Avarias: O cinema de volta

Na RTP1 passa, ao Domingo à tarde, o filme “Gladiador” com Russell Crowe no principal papel, como se dizia em tempos. Parece que veio com quinze dias de atraso, mais coisa menos coisa, em relação à Páscoa. Filmes de romanos (mesmo num inglês dos lados de Oxford, daí o ditado “em Roma sê inglês”), estão para a quadra pascal como o Eládio Clímaco – já não dá erro no dicionário Google – para os “Jogos sem Fronteiras”. Ao mesmo tempo, no canal Holywood passava mais um filme-catástrofe, daqueles em que a Terra devolve, multiplicado por vinte, tudo o que de mal os habitantes (não todos, mas uma boa fatia deles, entre os quais não me incluo) lhe fizeram.

Se há uma altura para o “Sozinho em Casa” e os “Harry Potter” (o Natal), não existirá uma semana para os filmes em que uma sucessão de sismos, ventos ciclónicos e ondas gigantes mostram como o Homem está a tratar mal o ambiente? Além da expiação da – nossa – culpa, o argumento é, por sistema igual: o tipo que tem culpas no cartório – algum usurário ou cientista de pouquíssimos escrúpulos que brincou com coisas sérias – acaba a pagar com a vida, exactamente no momento em que se apercebe do mal que fez e, numa atitude de coragem dá o corpo às balas. Talvez passarem estes pastéis indigestos no dia do Ambiente não fosse má ideia; entrava mais uma vez em cena o bem contro o mal, com a vitória indiscutível (e aborrecida) do lado do bem.
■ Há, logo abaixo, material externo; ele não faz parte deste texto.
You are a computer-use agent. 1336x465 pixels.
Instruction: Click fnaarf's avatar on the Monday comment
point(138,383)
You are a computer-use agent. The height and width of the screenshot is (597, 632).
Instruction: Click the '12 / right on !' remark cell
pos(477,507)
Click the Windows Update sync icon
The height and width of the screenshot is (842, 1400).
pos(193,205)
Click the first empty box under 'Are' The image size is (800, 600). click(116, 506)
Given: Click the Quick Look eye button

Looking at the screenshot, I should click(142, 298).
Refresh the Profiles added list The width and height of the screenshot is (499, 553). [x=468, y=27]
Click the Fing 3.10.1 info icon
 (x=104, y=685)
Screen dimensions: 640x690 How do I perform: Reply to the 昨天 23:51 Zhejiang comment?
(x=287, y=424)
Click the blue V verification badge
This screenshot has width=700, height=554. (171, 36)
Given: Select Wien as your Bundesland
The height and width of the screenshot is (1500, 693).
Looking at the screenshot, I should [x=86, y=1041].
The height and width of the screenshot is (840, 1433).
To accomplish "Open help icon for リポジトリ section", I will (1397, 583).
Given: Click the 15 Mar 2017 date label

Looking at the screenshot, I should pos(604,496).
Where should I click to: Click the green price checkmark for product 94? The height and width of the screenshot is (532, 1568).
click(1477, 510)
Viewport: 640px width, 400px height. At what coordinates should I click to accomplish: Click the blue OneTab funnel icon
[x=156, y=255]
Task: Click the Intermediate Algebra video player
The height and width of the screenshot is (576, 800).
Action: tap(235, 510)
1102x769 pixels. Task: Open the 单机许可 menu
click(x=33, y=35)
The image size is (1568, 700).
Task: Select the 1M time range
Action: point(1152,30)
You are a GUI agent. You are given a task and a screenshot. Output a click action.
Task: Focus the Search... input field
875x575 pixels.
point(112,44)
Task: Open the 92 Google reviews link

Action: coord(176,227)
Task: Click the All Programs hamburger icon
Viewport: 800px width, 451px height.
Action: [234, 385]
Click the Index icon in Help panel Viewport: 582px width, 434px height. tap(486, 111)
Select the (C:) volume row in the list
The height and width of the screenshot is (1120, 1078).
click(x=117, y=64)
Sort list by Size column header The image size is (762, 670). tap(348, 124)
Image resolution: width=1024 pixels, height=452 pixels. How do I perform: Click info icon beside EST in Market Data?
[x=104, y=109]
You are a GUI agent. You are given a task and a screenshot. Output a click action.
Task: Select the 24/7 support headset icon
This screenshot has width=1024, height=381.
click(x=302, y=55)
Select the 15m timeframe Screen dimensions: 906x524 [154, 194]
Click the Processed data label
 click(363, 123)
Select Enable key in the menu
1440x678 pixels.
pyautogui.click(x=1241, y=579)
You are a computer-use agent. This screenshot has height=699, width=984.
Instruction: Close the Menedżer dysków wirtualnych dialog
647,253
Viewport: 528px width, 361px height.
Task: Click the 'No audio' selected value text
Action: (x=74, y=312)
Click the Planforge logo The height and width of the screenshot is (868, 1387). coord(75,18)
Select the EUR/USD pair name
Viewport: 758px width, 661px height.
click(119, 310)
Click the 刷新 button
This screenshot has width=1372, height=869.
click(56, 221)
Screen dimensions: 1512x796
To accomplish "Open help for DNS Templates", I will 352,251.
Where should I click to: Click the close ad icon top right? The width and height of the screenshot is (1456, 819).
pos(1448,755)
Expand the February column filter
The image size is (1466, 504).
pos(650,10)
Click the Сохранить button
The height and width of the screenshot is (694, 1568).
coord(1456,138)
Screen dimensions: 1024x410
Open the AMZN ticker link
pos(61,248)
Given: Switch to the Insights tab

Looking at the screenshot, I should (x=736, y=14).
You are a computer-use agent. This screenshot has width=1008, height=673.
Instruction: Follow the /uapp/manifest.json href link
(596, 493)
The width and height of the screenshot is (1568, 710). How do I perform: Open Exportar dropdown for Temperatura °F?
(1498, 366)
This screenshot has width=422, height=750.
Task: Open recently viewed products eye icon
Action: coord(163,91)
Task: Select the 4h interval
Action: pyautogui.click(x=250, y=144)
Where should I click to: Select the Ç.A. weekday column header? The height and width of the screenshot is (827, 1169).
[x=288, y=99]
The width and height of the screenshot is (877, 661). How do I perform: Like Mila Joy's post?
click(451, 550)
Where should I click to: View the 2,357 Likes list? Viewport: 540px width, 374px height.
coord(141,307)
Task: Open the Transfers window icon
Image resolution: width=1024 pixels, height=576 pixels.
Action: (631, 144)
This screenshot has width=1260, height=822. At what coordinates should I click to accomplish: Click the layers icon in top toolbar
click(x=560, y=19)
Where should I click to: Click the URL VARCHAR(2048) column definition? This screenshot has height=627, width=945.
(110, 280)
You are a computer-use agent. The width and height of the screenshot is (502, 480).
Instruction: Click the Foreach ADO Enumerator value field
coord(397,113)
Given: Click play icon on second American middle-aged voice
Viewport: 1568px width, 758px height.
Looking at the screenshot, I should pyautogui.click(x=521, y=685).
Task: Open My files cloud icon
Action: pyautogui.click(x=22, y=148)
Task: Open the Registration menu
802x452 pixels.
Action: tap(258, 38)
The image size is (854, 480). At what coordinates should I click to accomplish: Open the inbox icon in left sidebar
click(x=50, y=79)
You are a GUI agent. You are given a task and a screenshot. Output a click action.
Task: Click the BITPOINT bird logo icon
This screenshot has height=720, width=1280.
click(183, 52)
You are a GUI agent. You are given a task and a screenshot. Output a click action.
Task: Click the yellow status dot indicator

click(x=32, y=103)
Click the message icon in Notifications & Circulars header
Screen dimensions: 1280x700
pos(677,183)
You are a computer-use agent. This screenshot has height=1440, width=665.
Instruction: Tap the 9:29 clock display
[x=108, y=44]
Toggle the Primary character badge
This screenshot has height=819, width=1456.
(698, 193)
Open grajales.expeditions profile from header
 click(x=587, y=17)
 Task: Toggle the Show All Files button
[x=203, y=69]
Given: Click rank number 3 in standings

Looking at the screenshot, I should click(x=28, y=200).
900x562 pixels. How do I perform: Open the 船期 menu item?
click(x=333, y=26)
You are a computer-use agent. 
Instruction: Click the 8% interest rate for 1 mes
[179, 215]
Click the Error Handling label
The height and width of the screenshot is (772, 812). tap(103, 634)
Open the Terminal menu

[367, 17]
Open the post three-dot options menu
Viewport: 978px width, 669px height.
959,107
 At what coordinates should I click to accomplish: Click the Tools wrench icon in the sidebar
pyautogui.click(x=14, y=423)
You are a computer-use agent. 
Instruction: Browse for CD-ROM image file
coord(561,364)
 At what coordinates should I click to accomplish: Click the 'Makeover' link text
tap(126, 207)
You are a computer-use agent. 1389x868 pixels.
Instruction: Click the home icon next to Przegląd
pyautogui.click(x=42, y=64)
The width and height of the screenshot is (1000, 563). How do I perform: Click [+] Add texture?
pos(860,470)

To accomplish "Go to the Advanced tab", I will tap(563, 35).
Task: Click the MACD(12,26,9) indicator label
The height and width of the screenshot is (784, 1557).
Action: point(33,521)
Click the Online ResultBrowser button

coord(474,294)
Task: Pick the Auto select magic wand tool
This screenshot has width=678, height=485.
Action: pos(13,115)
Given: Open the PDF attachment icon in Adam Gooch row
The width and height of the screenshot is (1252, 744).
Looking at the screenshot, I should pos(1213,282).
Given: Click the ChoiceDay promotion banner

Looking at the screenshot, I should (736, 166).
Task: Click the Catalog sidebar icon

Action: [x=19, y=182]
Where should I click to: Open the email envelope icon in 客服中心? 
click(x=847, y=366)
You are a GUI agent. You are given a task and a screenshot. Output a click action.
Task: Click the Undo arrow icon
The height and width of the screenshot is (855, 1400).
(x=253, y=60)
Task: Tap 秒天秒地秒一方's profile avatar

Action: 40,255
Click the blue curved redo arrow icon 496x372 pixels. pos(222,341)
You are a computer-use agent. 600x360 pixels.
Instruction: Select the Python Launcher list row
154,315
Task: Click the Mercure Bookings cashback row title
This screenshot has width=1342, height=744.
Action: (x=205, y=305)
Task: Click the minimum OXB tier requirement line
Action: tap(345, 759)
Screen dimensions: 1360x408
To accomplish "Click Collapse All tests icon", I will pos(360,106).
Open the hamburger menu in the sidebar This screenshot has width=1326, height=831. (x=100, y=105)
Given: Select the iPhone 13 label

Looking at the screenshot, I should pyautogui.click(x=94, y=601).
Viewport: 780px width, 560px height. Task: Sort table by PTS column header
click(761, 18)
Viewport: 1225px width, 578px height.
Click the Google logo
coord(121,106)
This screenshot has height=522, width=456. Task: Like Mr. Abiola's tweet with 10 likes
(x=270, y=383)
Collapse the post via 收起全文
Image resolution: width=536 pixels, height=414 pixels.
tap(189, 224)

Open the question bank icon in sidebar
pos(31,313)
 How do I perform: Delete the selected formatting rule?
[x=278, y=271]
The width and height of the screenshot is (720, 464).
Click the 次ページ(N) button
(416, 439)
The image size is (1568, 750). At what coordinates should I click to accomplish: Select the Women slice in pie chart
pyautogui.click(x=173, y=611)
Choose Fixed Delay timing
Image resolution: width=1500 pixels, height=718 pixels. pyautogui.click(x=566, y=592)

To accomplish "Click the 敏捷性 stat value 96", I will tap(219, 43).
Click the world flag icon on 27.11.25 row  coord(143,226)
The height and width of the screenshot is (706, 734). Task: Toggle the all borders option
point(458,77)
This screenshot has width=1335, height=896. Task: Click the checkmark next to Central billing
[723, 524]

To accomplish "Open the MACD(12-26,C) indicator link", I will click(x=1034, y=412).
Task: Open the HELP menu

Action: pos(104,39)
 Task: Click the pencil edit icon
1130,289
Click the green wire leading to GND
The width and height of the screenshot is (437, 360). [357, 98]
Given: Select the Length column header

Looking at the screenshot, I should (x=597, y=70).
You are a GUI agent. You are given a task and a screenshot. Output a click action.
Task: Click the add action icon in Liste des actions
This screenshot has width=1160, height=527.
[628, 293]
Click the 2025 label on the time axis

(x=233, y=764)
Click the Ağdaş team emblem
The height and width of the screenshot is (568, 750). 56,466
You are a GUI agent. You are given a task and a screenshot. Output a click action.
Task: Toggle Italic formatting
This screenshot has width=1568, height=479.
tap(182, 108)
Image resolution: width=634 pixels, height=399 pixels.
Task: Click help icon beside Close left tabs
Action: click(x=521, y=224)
Os problemas destes filmes (ou a sua prescrição sem limites) é que além do grau de infantilidade que em geral transportam (não é em si um problema, mas não exagerem), é que somados às notícias que diariamente fazem eco da triste situação do nosso planeta, convencem-nos que qualquer coisa que façamos – incluindo acordar, levantar e tomar o pequeno-almoço só para arranque – faz mal ao ambiente. Daí, até que a malta ande com medo da própria sombra, a meio caminho da depressão. O presente parece mau, o futuro não virá muito melhor, mas não exagerem.


Passou na RTP2 “Um conto chinês”, uma coprodução espanhola/argentina. Filme em que um chinês (que não fala uma palavra de espanhol), vai até à Argentina em busca de um tio e acaba por, no meio de uma série de situações rocambolescas, “ser adoptado” (do resumo do filme) por um solitário de mau feitio, sem paciência para dividir a vida. Mas é da solidão que Roberto (o solitário de mau feitio, que depois se vai modificando), se cura no fim. O filme não é nenhuma maravilha, roça mesmo, a espaços, a ingenuidade, mas as situações de puro absurdo, salvam-no. O ponto, é que será na comparação com as produções médias portuguesas um prodígio: mostra que sem grandes orçamentos se pode constroir cinema interessante. Desde que não queiramos fazer os dois extremos; a “obra prima” ou o “lixo popular”.